======== Texte à lire

Selon un cadre supérieur de l'Université Memorial, à Terre-Neuve, les universités et les collèges canadiens situés dans les régions perdent du terrain par rapport aux autres établissements d'enseignement à cause de la manière dont le fédéral répartit les crédits à la recherche.
Comparaissant aux audiences publiques sur l'avenir de l'enseignement postsecondaire organisées par l'ACPPU à St. John's le mois dernier, Chris Loomis, vice-recteur à la recherche et aux relations internationales à l'Université Memorial, a déclaré que les mesures récentes du gouvernement fédéral pour accroître le financement de la recherche ont eu comme conséquence d'accorder davantage et d'une manière disproportionnée aux plus grosses provinces et à leurs universités les plus importantes les fonds destinés à la recherche.
M. Loomis a soutenu que les divers programmes de partenariat mis en œuvre par le gouvernement fédéral, notamment la Fondation canadienne pour l'innovation qui exige une participation à 60 p. 100 du secteur privé ou d'autres sources locales pour tous les programmes, attirent davantage de projets de recherche dans les régions où les subventions de contrepartie sont plus facilement disponibles.
" Au contraire de bien d'autres provinces profitant de programmes de contrepartie de la FCI stables et réservés à la recherche, les chercheurs de Terre-Neuve et du Labrador doivent souvent trouver eux-mêmes la contrepartie de 60 p. 100 au complet, un défi décourageant dans une région aux prises avec des restrictions budgétaires considérables et possédant peu de partenaires industriels ", a précisé M. Loomis.
Il a ajouté que l'attribution des chaires de recherche du Canada a empiré la disparité en matière de financement de la recherche.

================
======== Lignes de données

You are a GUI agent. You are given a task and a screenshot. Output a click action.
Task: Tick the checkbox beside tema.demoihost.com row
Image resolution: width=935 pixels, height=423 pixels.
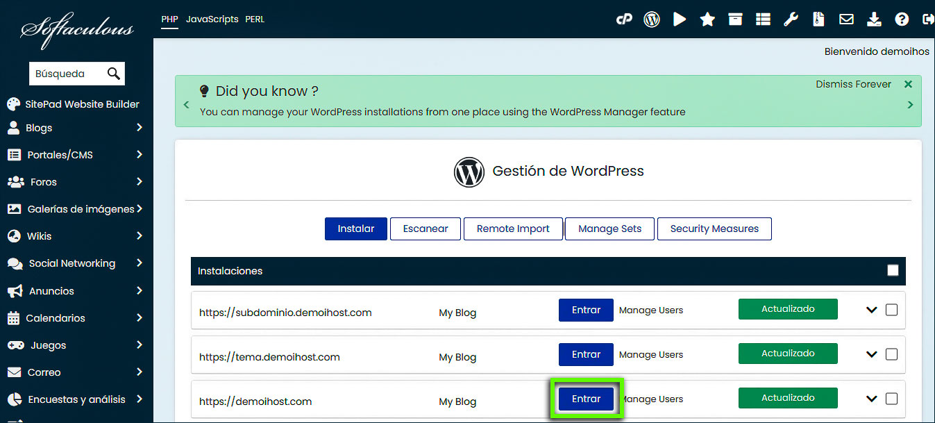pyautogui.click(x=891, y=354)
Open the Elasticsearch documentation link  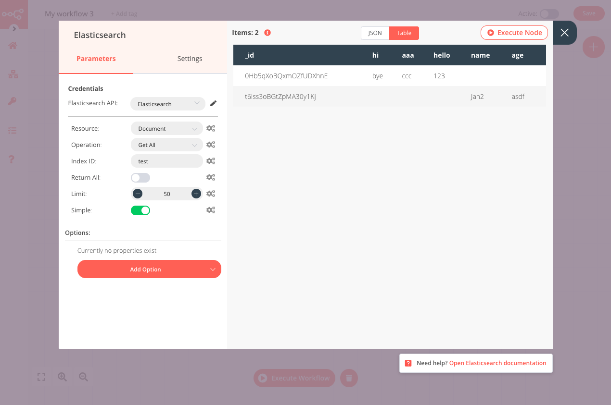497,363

================
======== Lignes de données

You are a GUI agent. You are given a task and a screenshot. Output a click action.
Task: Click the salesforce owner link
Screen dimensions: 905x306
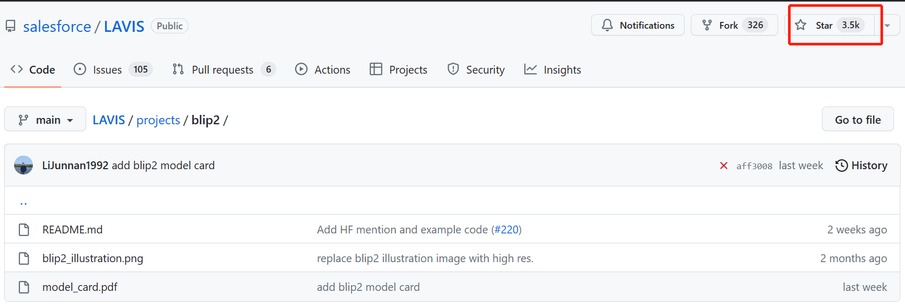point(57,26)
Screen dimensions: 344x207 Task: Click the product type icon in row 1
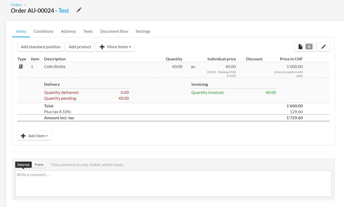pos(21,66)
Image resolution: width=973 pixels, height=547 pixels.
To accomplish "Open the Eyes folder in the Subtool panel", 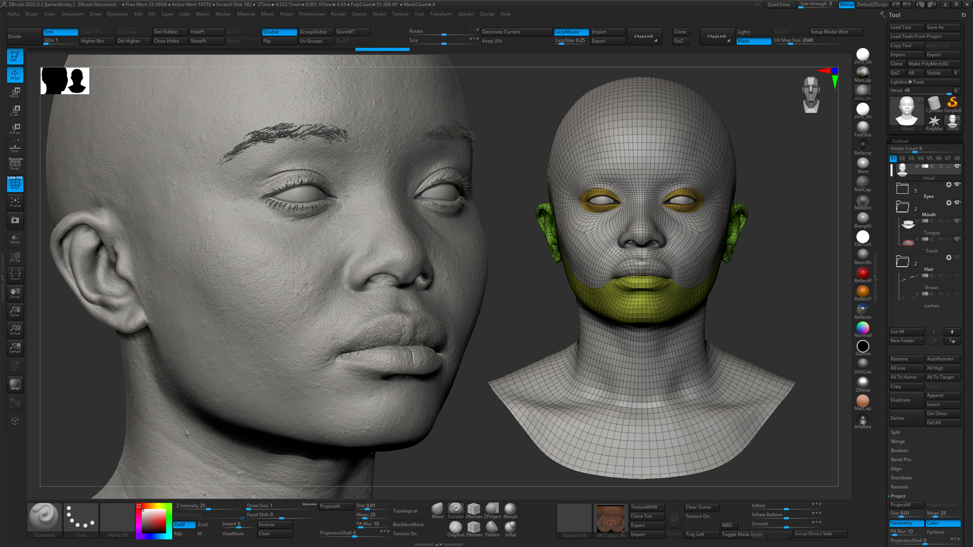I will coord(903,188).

================
======== Lignes de données

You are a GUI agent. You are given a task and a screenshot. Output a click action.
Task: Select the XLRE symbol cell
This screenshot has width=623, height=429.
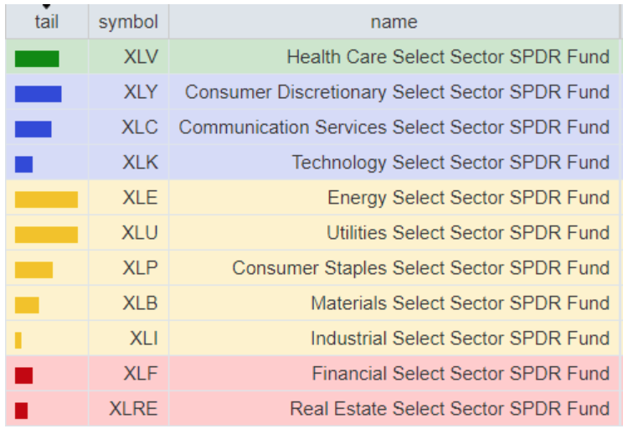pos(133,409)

================

* _Travail demandé_:
a - Recopiez fidèlement le passage du texte sur le financement de la recherche qui commence à « Selon un cadre » et se termine à « crédits à la recherche. ».
b - Dites si chaque affirmation concorde avec le texte sur le financement de la recherche, en répondant par oui ou par non et en citant les mots du texte qui tranchent. (i) La Fondation canadienne pour l'innovation exige une participation de 60 p. 100 du secteur privé ou d'autres sources locales. (ii) Chris Loomis est vice-recteur à l'enseignement à l'Université Memorial. (iii) D'après M. Loomis, l'attribution des chaires de recherche du Canada a réduit la disparité de financement.
Appuyez-vous uniquement sur le texte.

* _Corrigés_:
a -
Selon un cadre supérieur de l'Université Memorial, à Terre-Neuve, les universités et les collèges canadiens situés dans les régions perdent du terrain par rapport aux autres établissements d'enseignement à cause de la manière dont le fédéral répartit les crédits à la recherche.

b -
(i) Oui : « qui exige une participation à 60 p. 100 du secteur privé ou d'autres sources locales pour tous les programmes ».
(ii) Non : « vice-recteur à la recherche et aux relations internationales à l'Université Memorial ».
(iii) Non : « l'attribution des chaires de recherche du Canada a empiré la disparité en matière de financement de la recherche ».